What We Feel From Far Away
I can’t think of an equivalent relationship to how Jews in the diaspora feel about Israel.
There are lots of people who leave their country on good terms and bad. And they may always have a fondness for that place they call home or even a longing to return.
But most of the 10 million Jews who don’t live in Israel, never lived there. Yet there is a connection as strong as an umbilical cord.
There have been attacks against Jews in America, some getting more attention than others, like the Tree of Life synagogue in Pittsburgh in 2018. They always scare us. There is a predictable follow-up: We deploy police to our schools and synagogues, we donate money, we reinforce windows, put up barricades and add it to the things we live with.
But somehow, in this mixed up world where truth, home and community are as elusive as ever, an attack on Israel feels more threatening than one within our borders.
And it’s not just the Jews that understand this.
When a hate crime against a Jew happens in the US, we don’t often hear from our non-Jewish friends except maybe to make sure we are safe. But when the attacks on Israel happened last week, the calls came. As the memes online indicated, people knew we were not okay.
When to reach out to a friend or colleague during a calamity can be complicated. A death in the family is obvious, but what about their community? And what does that mean?
This attack on the Israeli homeland goes far deeper into our psyche than an act of violence in our backyard. Many Jews believe in our generational souls that we are not safe in this world without Israel.
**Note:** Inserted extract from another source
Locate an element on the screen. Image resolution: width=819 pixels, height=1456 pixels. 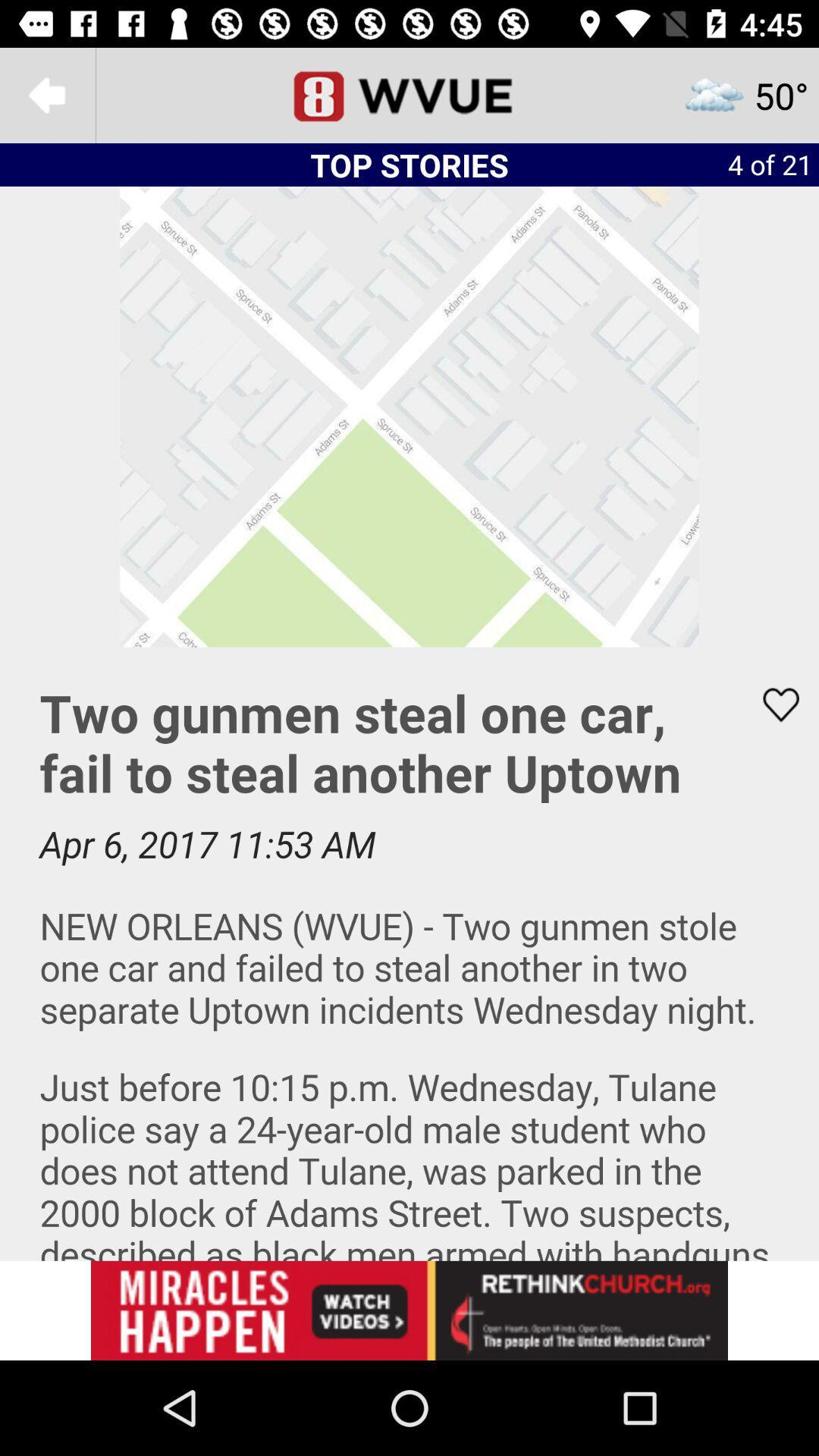
click on advertisement is located at coordinates (410, 1310).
This sense of security is very real and there are two parts to it:
First, Israel is a small country (the size of New Jersey), and we are a tiny fraction of the world population (16 million Jews/0.2%). Everyone knows someone and that makes this personal. My daughter’s prom date who moved to Israel was just called up, cousins who live there are sending their family and friends to Gaza. We are the Kevin Bacon of religions.
Second, there is real terror. My adult children live in New York City and they are scared to go to a Pro-Israel rally in their neighborhood. Messages abound from their primarily pro-Israel friend group and social media algorithm, telling them that there are Palestinian men chasing women through Washington Square yelling “you’re next.”
This is personal for all Jews whether orthodox or reform. It’s not about your observance to the religion, it’s about how you feel being Jewish in this world. We feel naked.
A non-Jewish friend reached out this week that his boss, a Jew, was being honored by an antisemitism awareness group. He wrote: “honestly, I naively wondered why he was doing this. Sadly I just realized why.”
We have to stay forever vigilant because you never know where you are in the cycle of history. Is it 1880? 1932?
At a time when our country feels unsafe we are reminded of the Golda Meir story Joe Biden has been telling for years. At some point in 1973 the Israeli Prime Minister told the freshman Senator that the Jews have a secret weapon. He thought she was going to disclose some instrument of war, but instead she revealed: “We have nowhere else to go.”